A Government plan to end freedom of movement overnight on October 31 would hit pickers and packers of the UK’s fresh fruit and vegetables particularly hard, the NFU has said.
According to reports in several weekend newspapers, the new Home Secretary, Priti Patel, is pushing for border restrictions to be imposed on Brexit day, despite the fact no replacement system is ready to roll out.
In order to avoid any new immigration legislation being hijacked by pro-remain MPs, Ministers are said to be planning to introduce the new controls through a statutory instrument, which requires less scrutiny.
Officials are believed to have warned the plan could cause chaos at the border, with no way to tell whether EU citizens are entering the UK for a holiday, returning from a break, or arriving for work.
NFU horticulture board chairman Ali Capper has also raised concerns, telling Farmers Guardian the timing of October 31 would hit pickers and packers of fruit and vegetables, whose primary concern since the vote to leave the EU has always been getting stuck at the border.
“We are trying to recruit at the moment for people to arrive next week and the week after,” she said.
“The people who are planning to come for the end of August for the apple season may well be planning to stay into early November. This kind of news is going to put them off.
“Then there would be an issue with people coming to an end with the soft fruit season who want to go home for a month and come back.
“And there will certainly be people coming to do permanent roles in pack houses in the winter who will be very concerned.”

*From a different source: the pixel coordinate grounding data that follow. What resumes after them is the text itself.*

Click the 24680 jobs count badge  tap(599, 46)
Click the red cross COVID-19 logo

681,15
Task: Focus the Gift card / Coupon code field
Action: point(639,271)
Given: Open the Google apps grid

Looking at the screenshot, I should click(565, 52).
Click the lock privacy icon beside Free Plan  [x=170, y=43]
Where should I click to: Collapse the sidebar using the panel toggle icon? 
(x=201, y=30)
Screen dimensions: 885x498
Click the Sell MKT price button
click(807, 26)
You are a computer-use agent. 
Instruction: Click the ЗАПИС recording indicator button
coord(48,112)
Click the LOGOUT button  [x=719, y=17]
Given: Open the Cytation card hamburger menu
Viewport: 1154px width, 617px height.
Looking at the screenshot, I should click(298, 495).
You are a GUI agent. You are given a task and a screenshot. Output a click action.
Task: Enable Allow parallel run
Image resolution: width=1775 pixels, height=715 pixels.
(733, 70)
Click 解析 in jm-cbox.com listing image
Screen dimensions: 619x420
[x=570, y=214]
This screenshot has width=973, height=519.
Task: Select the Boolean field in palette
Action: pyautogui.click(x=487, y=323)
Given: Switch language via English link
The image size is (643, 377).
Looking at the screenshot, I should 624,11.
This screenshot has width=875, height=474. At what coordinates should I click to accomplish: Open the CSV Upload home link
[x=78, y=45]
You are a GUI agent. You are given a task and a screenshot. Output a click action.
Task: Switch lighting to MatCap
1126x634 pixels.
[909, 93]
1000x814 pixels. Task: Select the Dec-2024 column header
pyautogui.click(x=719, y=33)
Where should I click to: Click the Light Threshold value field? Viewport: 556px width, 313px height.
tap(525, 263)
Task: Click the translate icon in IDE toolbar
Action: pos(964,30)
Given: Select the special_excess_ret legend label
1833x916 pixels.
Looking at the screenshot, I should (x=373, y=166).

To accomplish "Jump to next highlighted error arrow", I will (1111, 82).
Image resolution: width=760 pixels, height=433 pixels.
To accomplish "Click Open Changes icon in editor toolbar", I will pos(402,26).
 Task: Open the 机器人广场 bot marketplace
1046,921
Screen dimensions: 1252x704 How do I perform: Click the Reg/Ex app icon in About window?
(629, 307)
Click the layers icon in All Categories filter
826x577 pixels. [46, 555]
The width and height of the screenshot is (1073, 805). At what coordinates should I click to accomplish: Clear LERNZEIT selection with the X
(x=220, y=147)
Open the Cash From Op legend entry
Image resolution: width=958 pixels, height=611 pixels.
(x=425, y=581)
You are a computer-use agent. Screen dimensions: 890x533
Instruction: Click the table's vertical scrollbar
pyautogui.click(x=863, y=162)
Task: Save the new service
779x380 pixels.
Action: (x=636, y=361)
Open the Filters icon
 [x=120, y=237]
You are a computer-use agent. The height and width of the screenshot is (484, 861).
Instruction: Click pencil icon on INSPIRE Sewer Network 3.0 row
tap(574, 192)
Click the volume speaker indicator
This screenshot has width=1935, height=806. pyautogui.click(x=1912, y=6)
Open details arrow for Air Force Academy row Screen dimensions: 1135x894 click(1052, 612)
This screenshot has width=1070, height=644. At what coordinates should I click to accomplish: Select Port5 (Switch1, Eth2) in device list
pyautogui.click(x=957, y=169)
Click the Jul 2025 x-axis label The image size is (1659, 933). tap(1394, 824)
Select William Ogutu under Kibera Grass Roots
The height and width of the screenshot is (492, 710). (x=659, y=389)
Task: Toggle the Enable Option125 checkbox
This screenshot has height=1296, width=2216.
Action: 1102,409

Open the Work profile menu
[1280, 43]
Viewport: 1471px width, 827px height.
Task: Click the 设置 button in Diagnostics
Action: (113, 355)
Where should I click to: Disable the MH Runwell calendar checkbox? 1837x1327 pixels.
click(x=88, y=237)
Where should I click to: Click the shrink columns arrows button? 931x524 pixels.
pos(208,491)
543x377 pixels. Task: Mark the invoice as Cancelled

The news came shortly after a report from the Centre for Social Justice (CSJ), a think tank co-founded by Conservative MP Iain Duncan Smith, called for a bar on immigrants entering the country who earn less than £36,700 after Brexit.
Under the proposals, an exemption could be made where the occupation was deemed to be of ‘strategic importance’.
NPA senior policy adviser Ed Barker said he was ‘extremely concerned’ by the plan.
“The idea of an arbitrary salary set at £36,700 would completely halt the flow of permanent labour and leave all parts of the pork supply chain drastically short of personnel,” he added.
“We are aware it may be possible to not have to meet this threshold if a job role qualifies as strategically important, and we can think of few roles as strategically important to the country as those which help the nation feed itself.”